Maybe you have heard this now classic satire by Gordon Myers of Boston on the “theoretical low-coronary-risk male:”

“An effeminate municipal worker or embalmer, completely lacking in physical and mental alertness and without drive, ambition or competitive spirit, who has never attempted to meet a deadline of any kind. A man with poor appetite, subsisting on fruits and vegetables laced with corn and whale oil; detesting tobacco, spurning ownership of radio, TV or motor car; with full head of hair and scrawny and unathletic in appearance yet constantly straining his puny muscles by exercise; low in income, blood pressure, blood sugar, uric acid, and cholesterol; who has been taking nicotinic acid, pyridoxine, and long-term anticoagulant therapy ever since his prophylactic castration.”

In contrast to this distortion, let me sketch the truly “low-coronary-risk male” whose existence and way of life on the Isle of Crete we have observed and documented in the Seven Countries Study:

He is a shepherd or small farmer, a beekeeper or fisherman, or a tender of olives or vines.

He walks to work daily and labors in the soft light of his Greek isle, midst the droning of crickets and the bray of distant donkeys, in the peace of his land.

At the end of a morning’s work, he rests and socializes with cohorts at the local café under a grape trellis, celebrating the day with a cool glass of lemonade and a single, hand-rolled, hand-cured cigarette of long-leafed Macedonian tobacco.

He continues the siesta with a meal and nap at home and returns refreshed to complete the day’s work.

His midday main meal at home is of eggplant, with large livery mushrooms and feta, crisp vegetables, and country bread dipped in the nectar that is golden Cretan olive oil.

Once a week there is a bit of lamb, naturally spiced from grazing in thyme-filled pastures.

Once a week there is chicken.

Twice a week there is fish fresh from the sea.

Other meals are hot dishes of legumes seasoned with meats, cheeses, and condiments.

The main dish is followed by a tangy salad, then by dates, Turkish sweets, nuts, or succulent fresh fruits. A sharp local wine completes this varied and savory cuisine.

This living pattern, repeated six days a week, is climaxed by a happy Saturday evening. The ritual family dinner is followed by relaxing fellowship in the fields with his peers, when a little ouzo is quaffed. Festivity builds to a passionate midnight dance under the brilliant moon in the field circle where the grain of the region is winnowed.

Our Cretan, in the presence of admiring friends, is a man dignified in bearing, happy in countenance, and graceful in the dance.

On Sunday morn, he strolls to worship with his children and wife. In church he listens to good sense preached by the orthodox priest, a respected leader involved with his own family as well as with his political and religious responsibilities.

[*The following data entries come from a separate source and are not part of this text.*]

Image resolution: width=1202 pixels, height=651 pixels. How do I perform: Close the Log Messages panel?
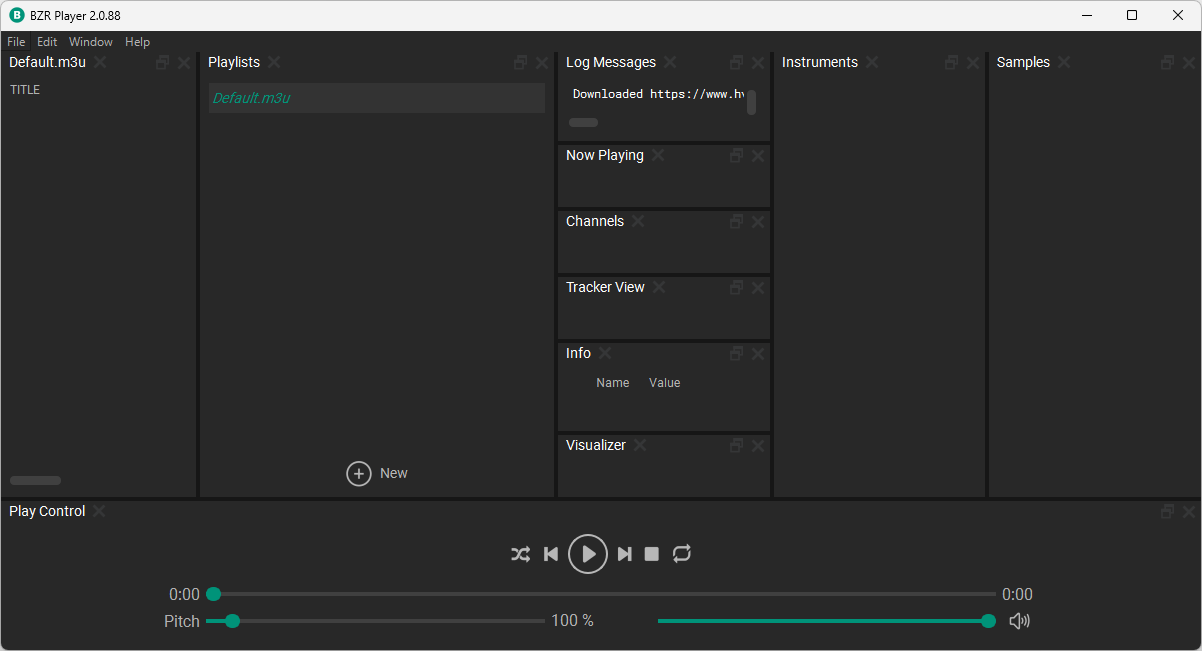pos(758,63)
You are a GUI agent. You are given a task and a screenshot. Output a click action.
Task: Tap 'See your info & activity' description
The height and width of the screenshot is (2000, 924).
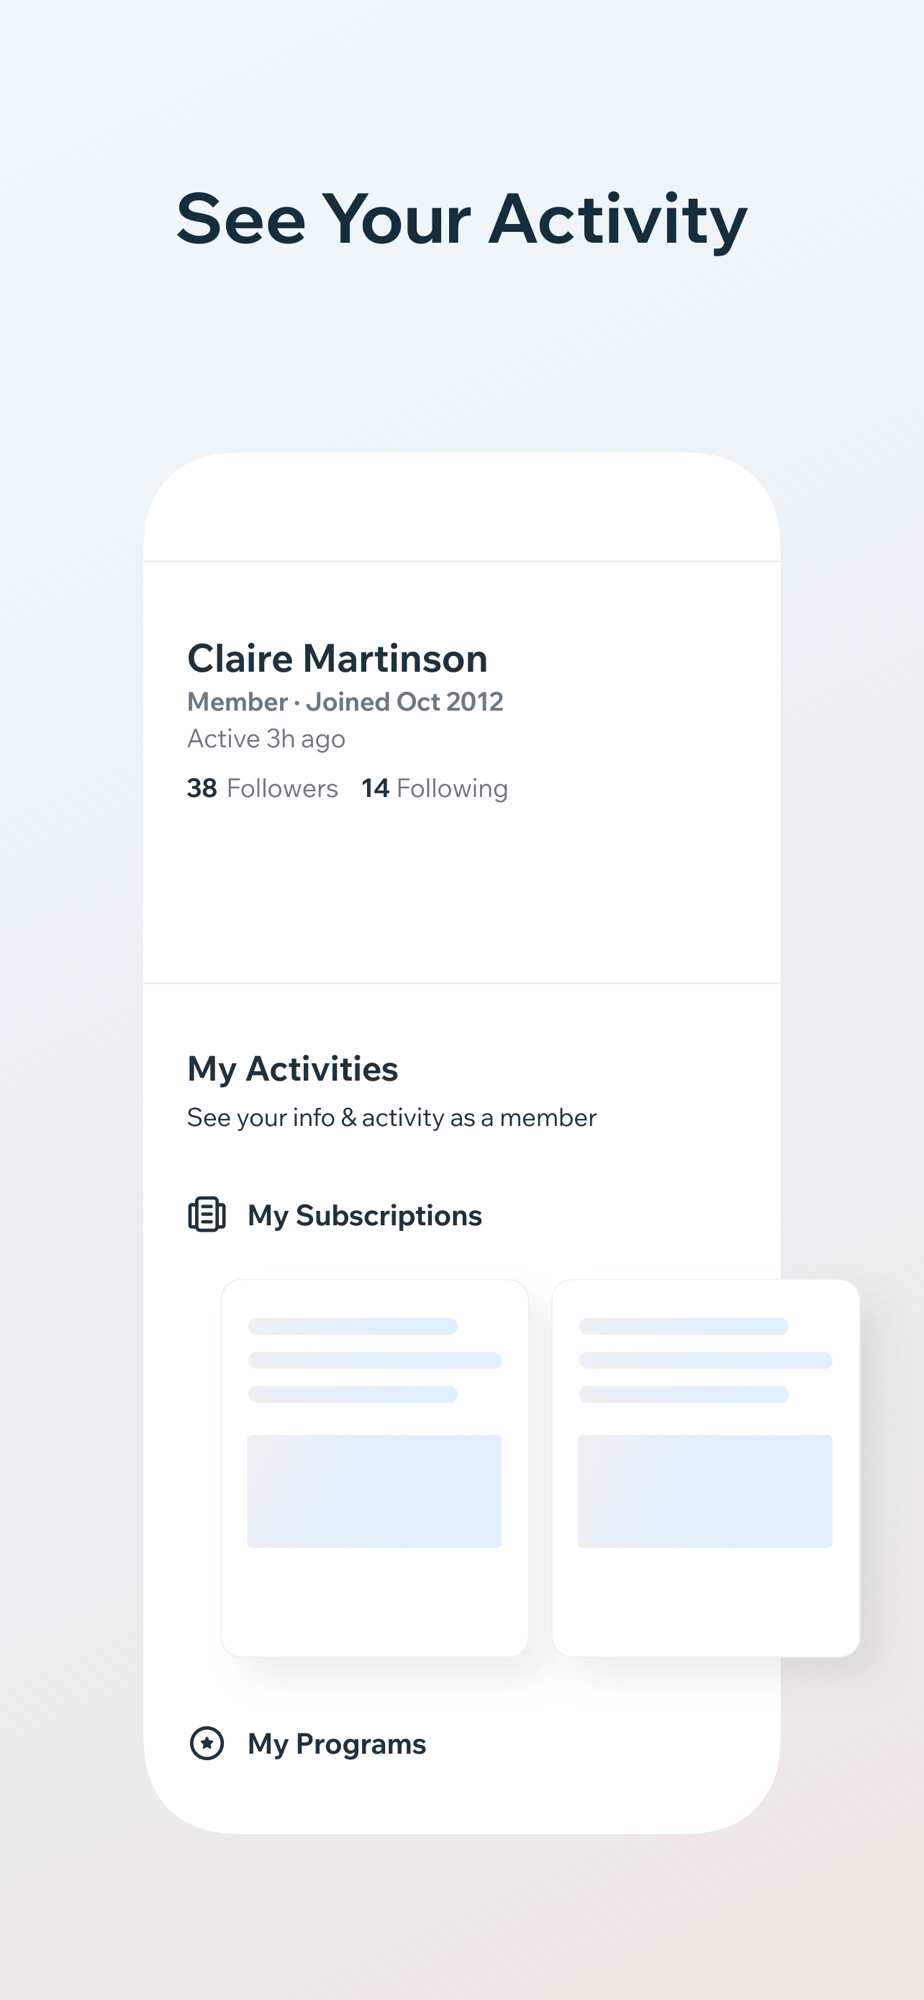click(392, 1117)
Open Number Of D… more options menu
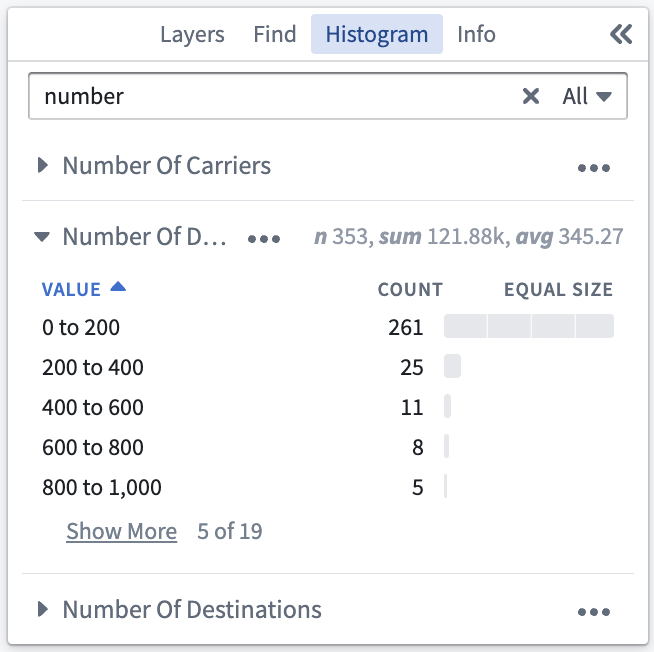The height and width of the screenshot is (652, 654). point(264,239)
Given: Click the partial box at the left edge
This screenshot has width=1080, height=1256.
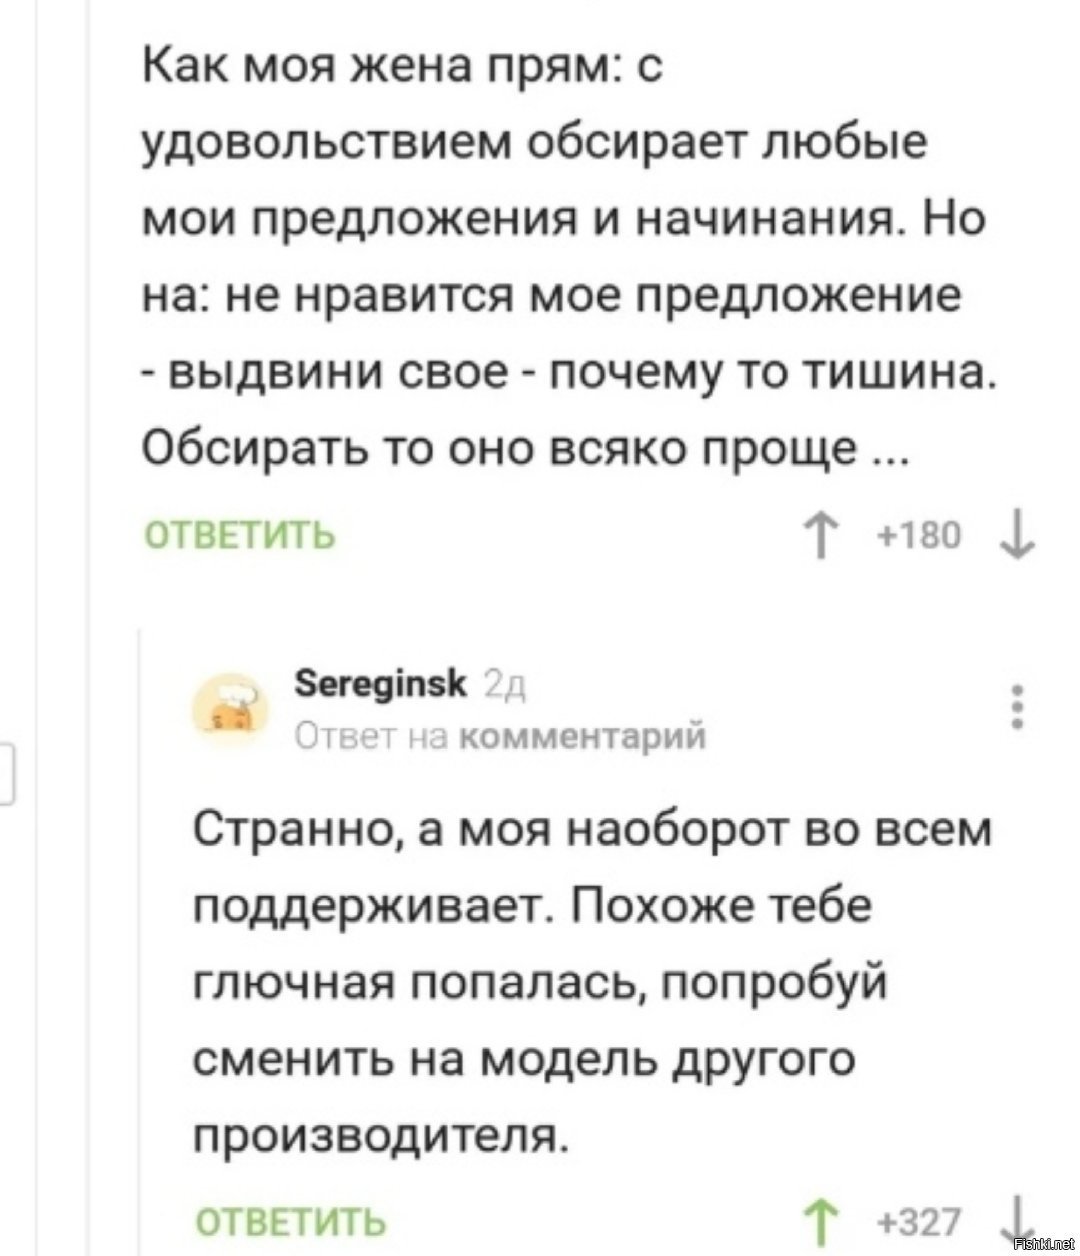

Then our truly low-risk male returns home for a quiet Sunday afternoon, chatting with family in the shade, cooled by the salubrious sea breeze that is gently perfumed by smoke from olive-wood charcoal grills and fragrances of herbs and fresh animal dung wafted from nearby fields.

This man of Crete gazes peacefully on a severe but harmonious landscape. He is secure in his niche in a long history from the Minoans and before, a human in the long line of humanity.

He relishes the natural rhythmic cycles and contrasts of his culture: work and rest, solitude and socialization, seriousness and laughter, routine and revelry.

In his elder years, he sits in the slanting bronze light of the Greek sun, enveloped in a rich lavender aura from the Aegean sea and sky.

He is handsome, rugged, kindly — and virile.

His is the lowest heart attack risk, the lowest death rate, and the greatest life expectancy in the Western world.

Finally, though healthy, he is prepared to die.

This, then, is a truer portrait of the man most free of coronary risk of all men on earth.